## Exercise brief
Please copy out the listing below line for line, with no changes.

Pixel coordinate grounding data:
▬▬▬▬▬▬

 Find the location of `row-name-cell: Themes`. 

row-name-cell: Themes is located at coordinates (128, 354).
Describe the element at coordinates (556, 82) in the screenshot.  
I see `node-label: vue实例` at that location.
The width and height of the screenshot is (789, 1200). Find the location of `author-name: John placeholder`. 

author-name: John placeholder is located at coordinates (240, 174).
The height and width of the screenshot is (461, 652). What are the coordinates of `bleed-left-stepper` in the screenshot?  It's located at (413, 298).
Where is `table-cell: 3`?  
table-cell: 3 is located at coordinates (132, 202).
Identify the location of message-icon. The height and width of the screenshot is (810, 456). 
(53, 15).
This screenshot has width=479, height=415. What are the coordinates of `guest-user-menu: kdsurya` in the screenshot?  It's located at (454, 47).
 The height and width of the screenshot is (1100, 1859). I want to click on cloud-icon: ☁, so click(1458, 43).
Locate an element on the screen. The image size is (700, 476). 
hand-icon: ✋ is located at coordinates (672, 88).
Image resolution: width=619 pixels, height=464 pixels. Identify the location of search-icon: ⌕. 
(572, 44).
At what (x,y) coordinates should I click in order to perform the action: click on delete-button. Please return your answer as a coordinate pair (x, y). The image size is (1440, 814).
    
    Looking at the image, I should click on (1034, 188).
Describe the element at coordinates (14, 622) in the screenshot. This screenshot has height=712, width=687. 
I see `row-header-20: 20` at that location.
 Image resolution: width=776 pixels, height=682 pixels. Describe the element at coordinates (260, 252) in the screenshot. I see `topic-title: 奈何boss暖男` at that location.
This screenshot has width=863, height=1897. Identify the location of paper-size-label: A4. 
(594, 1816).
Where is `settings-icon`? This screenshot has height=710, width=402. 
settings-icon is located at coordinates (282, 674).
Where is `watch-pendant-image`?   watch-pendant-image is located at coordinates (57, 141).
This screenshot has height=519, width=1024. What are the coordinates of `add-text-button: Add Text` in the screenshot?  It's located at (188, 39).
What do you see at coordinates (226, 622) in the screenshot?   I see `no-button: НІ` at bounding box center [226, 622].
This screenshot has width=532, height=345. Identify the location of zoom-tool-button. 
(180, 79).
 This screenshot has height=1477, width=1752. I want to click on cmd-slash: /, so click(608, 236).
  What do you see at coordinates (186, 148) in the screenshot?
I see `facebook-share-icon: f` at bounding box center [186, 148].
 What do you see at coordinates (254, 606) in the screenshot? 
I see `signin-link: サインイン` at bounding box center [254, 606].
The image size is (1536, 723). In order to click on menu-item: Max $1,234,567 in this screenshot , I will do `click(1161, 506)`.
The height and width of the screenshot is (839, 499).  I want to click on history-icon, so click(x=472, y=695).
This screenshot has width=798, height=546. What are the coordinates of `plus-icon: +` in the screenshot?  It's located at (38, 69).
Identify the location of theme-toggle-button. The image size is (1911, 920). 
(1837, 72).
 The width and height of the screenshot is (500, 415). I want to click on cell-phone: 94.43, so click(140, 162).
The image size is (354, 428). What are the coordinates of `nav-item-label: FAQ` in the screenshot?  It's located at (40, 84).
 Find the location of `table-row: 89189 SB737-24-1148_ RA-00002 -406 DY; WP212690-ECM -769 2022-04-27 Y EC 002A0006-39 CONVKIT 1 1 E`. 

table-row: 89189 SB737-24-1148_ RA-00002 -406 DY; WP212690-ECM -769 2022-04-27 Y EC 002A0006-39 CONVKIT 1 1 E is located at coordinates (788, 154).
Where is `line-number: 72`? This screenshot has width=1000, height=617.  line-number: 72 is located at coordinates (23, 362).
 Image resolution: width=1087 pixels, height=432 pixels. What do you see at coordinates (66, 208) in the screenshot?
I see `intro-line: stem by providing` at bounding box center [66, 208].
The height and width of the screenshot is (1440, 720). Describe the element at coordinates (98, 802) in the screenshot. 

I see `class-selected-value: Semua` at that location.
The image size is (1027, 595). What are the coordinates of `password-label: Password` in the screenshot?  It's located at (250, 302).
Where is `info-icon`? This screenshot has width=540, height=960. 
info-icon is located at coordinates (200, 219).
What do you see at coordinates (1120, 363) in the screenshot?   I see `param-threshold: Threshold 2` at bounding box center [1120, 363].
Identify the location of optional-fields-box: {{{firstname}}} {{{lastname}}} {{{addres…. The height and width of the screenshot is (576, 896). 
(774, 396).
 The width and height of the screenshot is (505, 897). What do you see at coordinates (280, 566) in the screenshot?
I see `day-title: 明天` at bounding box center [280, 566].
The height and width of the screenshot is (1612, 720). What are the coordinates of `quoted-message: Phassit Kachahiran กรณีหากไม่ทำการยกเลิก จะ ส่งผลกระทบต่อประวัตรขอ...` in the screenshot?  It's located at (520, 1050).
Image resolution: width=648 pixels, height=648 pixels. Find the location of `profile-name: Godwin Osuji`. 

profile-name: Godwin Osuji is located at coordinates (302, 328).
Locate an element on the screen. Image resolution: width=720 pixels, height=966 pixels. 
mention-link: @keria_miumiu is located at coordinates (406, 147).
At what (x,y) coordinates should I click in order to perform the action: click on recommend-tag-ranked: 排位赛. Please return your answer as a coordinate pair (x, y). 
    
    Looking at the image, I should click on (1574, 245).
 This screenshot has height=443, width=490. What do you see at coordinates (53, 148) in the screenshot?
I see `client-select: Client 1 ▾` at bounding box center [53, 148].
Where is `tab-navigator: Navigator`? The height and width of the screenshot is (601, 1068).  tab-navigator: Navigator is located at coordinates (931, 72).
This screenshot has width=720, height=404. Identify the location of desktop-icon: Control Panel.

▬▬▬▬▬▬

## Answer for this exercise
 Find the location of `row-name-cell: Themes`. 

row-name-cell: Themes is located at coordinates (128, 354).
Describe the element at coordinates (556, 82) in the screenshot.  
I see `node-label: vue实例` at that location.
The width and height of the screenshot is (789, 1200). Find the location of `author-name: John placeholder`. 

author-name: John placeholder is located at coordinates (240, 174).
The height and width of the screenshot is (461, 652). What are the coordinates of `bleed-left-stepper` in the screenshot?  It's located at (413, 298).
Where is `table-cell: 3`?  
table-cell: 3 is located at coordinates (132, 202).
Identify the location of message-icon. The height and width of the screenshot is (810, 456). 
(53, 15).
This screenshot has width=479, height=415. What are the coordinates of `guest-user-menu: kdsurya` in the screenshot?  It's located at (454, 47).
 The height and width of the screenshot is (1100, 1859). I want to click on cloud-icon: ☁, so click(1458, 43).
Locate an element on the screen. The image size is (700, 476). 
hand-icon: ✋ is located at coordinates (672, 88).
Image resolution: width=619 pixels, height=464 pixels. Identify the location of search-icon: ⌕. 
(572, 44).
At what (x,y) coordinates should I click in order to perform the action: click on delete-button. Please return your answer as a coordinate pair (x, y). The image size is (1440, 814).
    
    Looking at the image, I should click on (1034, 188).
Describe the element at coordinates (14, 622) in the screenshot. This screenshot has height=712, width=687. 
I see `row-header-20: 20` at that location.
 Image resolution: width=776 pixels, height=682 pixels. Describe the element at coordinates (260, 252) in the screenshot. I see `topic-title: 奈何boss暖男` at that location.
This screenshot has width=863, height=1897. Identify the location of paper-size-label: A4. 
(594, 1816).
Where is `settings-icon`? This screenshot has height=710, width=402. 
settings-icon is located at coordinates (282, 674).
Where is `watch-pendant-image`?   watch-pendant-image is located at coordinates (57, 141).
This screenshot has height=519, width=1024. What are the coordinates of `add-text-button: Add Text` in the screenshot?  It's located at (188, 39).
What do you see at coordinates (226, 622) in the screenshot?   I see `no-button: НІ` at bounding box center [226, 622].
This screenshot has width=532, height=345. Identify the location of zoom-tool-button. 
(180, 79).
 This screenshot has height=1477, width=1752. I want to click on cmd-slash: /, so click(608, 236).
  What do you see at coordinates (186, 148) in the screenshot?
I see `facebook-share-icon: f` at bounding box center [186, 148].
 What do you see at coordinates (254, 606) in the screenshot? 
I see `signin-link: サインイン` at bounding box center [254, 606].
The image size is (1536, 723). In order to click on menu-item: Max $1,234,567 in this screenshot , I will do `click(1161, 506)`.
The height and width of the screenshot is (839, 499).  I want to click on history-icon, so click(x=472, y=695).
This screenshot has width=798, height=546. What are the coordinates of `plus-icon: +` in the screenshot?  It's located at (38, 69).
Identify the location of theme-toggle-button. The image size is (1911, 920). 
(1837, 72).
 The width and height of the screenshot is (500, 415). I want to click on cell-phone: 94.43, so click(140, 162).
The image size is (354, 428). What are the coordinates of `nav-item-label: FAQ` in the screenshot?  It's located at (40, 84).
 Find the location of `table-row: 89189 SB737-24-1148_ RA-00002 -406 DY; WP212690-ECM -769 2022-04-27 Y EC 002A0006-39 CONVKIT 1 1 E`. 

table-row: 89189 SB737-24-1148_ RA-00002 -406 DY; WP212690-ECM -769 2022-04-27 Y EC 002A0006-39 CONVKIT 1 1 E is located at coordinates (788, 154).
Where is `line-number: 72`? This screenshot has width=1000, height=617.  line-number: 72 is located at coordinates (23, 362).
 Image resolution: width=1087 pixels, height=432 pixels. What do you see at coordinates (66, 208) in the screenshot?
I see `intro-line: stem by providing` at bounding box center [66, 208].
The height and width of the screenshot is (1440, 720). Describe the element at coordinates (98, 802) in the screenshot. 

I see `class-selected-value: Semua` at that location.
The image size is (1027, 595). What are the coordinates of `password-label: Password` in the screenshot?  It's located at (250, 302).
Where is `info-icon`? This screenshot has width=540, height=960. 
info-icon is located at coordinates (200, 219).
What do you see at coordinates (1120, 363) in the screenshot?   I see `param-threshold: Threshold 2` at bounding box center [1120, 363].
Identify the location of optional-fields-box: {{{firstname}}} {{{lastname}}} {{{addres…. The height and width of the screenshot is (576, 896). 
(774, 396).
 The width and height of the screenshot is (505, 897). What do you see at coordinates (280, 566) in the screenshot?
I see `day-title: 明天` at bounding box center [280, 566].
The height and width of the screenshot is (1612, 720). What are the coordinates of `quoted-message: Phassit Kachahiran กรณีหากไม่ทำการยกเลิก จะ ส่งผลกระทบต่อประวัตรขอ...` in the screenshot?  It's located at (520, 1050).
Image resolution: width=648 pixels, height=648 pixels. Find the location of `profile-name: Godwin Osuji`. 

profile-name: Godwin Osuji is located at coordinates (302, 328).
Locate an element on the screen. Image resolution: width=720 pixels, height=966 pixels. 
mention-link: @keria_miumiu is located at coordinates (406, 147).
At what (x,y) coordinates should I click in order to perform the action: click on recommend-tag-ranked: 排位赛. Please return your answer as a coordinate pair (x, y). 
    
    Looking at the image, I should click on (1574, 245).
 This screenshot has height=443, width=490. What do you see at coordinates (53, 148) in the screenshot?
I see `client-select: Client 1 ▾` at bounding box center [53, 148].
Where is `tab-navigator: Navigator`? The height and width of the screenshot is (601, 1068).  tab-navigator: Navigator is located at coordinates (931, 72).
This screenshot has width=720, height=404. Identify the location of desktop-icon: Control Panel.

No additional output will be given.